Nitrate reductase system in Staphylococcus aureus wild type and mutants.

Respiratory nitrate reductase with lactate as a hydrogen donor has been studied in cells and spheroplast preparations of wild type and heme-deficienct mutants of Staphylococcus aureus. The activity is rapidly induced when suspensions of aerobically grown cells are incubated without aeration in a complete medium with nitrate. In ruptured spheroplast preparations, the activity with lactate as the donor is located in the membrane fraction, whereas at least 50% of the activity assayed with reduced benzyl viologen is in the cytoplasm. The reductase is inhibited by azide and cyanide, and the lactate-linked system is also sensitive to oxamate, 2-heptyl-4-hydroxyquinoline-N-oxide, dicoumarol, and p-chloromercuribenzoate.

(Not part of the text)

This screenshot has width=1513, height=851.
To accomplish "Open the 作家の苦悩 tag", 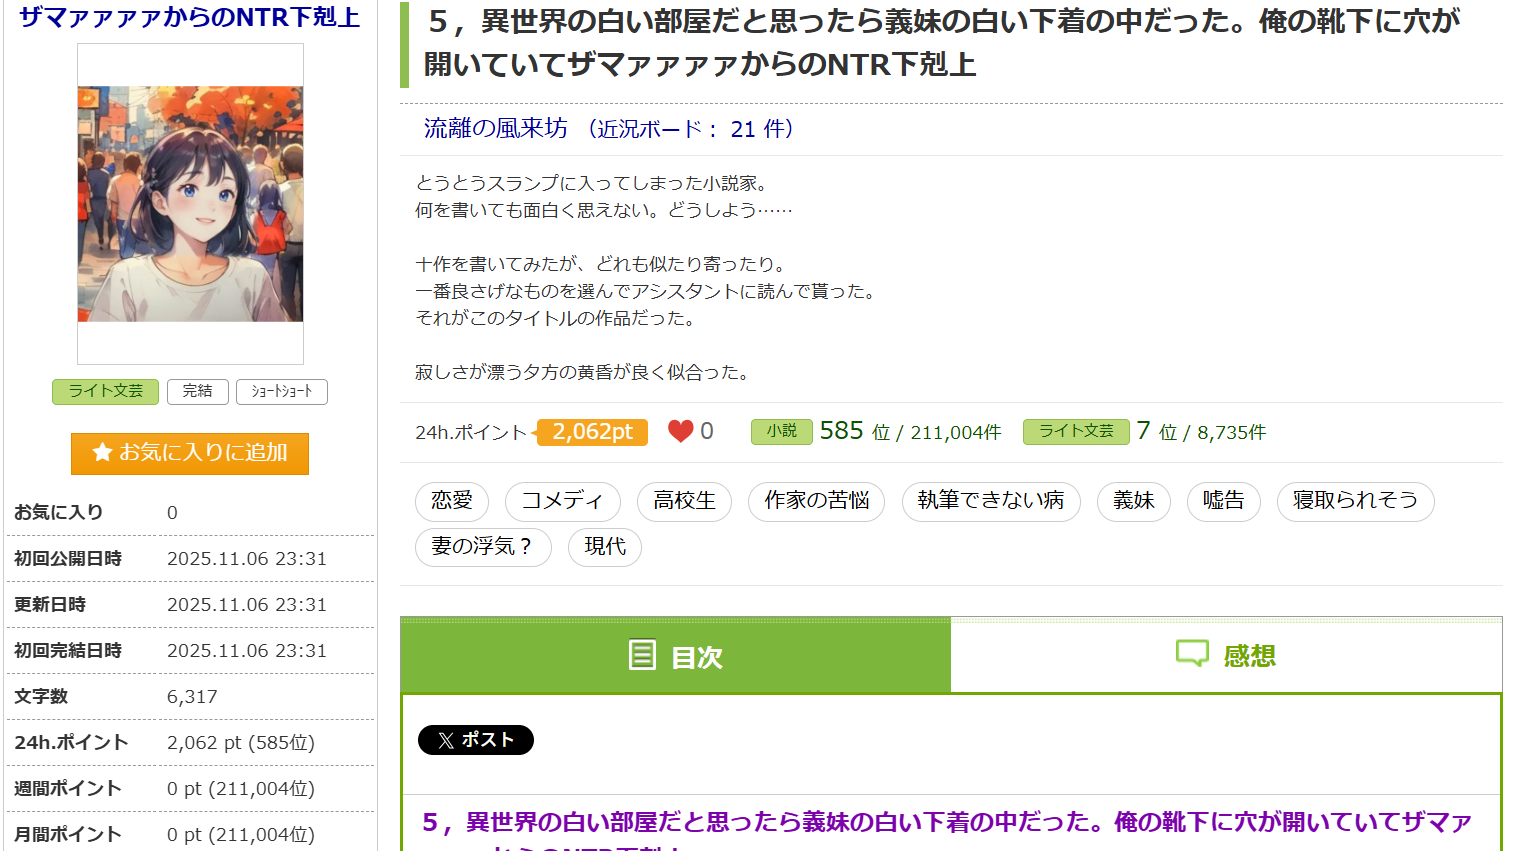I will 817,501.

An inactive form of the reductase is apparently made during induction with tungstate; this can be activated by subsequent incubation with molybdate in the presence of chloramphenicol. Nitrate reductase activity with reduced benzyl viologen as the donor is induced in suspensions of heme-deficient mutants in the presence or absence of heme. The proportion of cytoplasmic activity is increased in the absence of heme. The staphylococcal nitrate reductase has many of the characteristics commonly associated with the respiratory enzyme in other organisms, but the apparent predominance of cytoplasmic activity is unusual.